When Ross’s sister clamped her lips together, the police chief leaned in closer. “You have to tell me, Frannie.”

She suddenly looked trapped, her gaze flitting between Jimmy Caldwell and her brother.

“Fran?” Ross asked.

“It’s mine. I bought it from Reynaldo Velasquez,” she finally whispered. “I wanted to put it in the upstairs hallway.”

Ross muttered an expletive. “Don’t say anything else, Frannie. Not until I get you an attorney. Just keep your mouth shut, okay?”

She blinked at her brother. “Why do I need an attorney? I didn’t do anything wrong. I just bought a vase.”

“Just don’t say anything.”

“In that case,” the police chief said, “I guess we’ll have to continue this conversation at the police station.”

“You don’t have nearly enough to arrest her. You know you don’t.”

“Not yet.” The police chief’s voice was grim.

“Josh. You have to find Josh,” Frannie said suddenly. She clutched her brother’s arm. “Find him, Ross. Get him away from here.”

He looked taken aback by her urgency. “I’ll look for him.”

“Thank you, Ross. You’ve always taken care of everything.”

He opened his mouth to say something, then clamped it shut again.
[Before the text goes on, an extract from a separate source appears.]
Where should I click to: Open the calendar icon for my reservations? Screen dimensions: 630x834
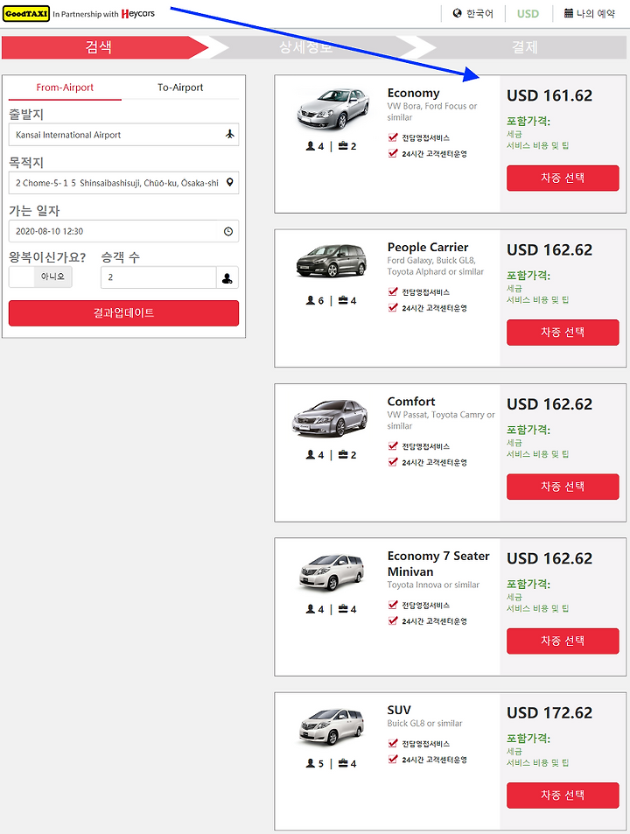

“Let’s go, Frannie,” the police chief’s voice wasn’t unkind. “I’m sure it will be a relief to you to get away from this crowd.”

“Yes,” she murmured.

The police chief slipped a huge navy windbreaker over her blood-stained clothing, then wrapped his arm around her shoulders. By all appearances, it looked as if he were consoling the grieving widow but Julie saw the implacable set to his muscles, as if he expected the slight woman to make a break for it any moment.

Ross watched after them, his jaw tight. “This is a fricking nightmare,” he growled. “Unbelievable.”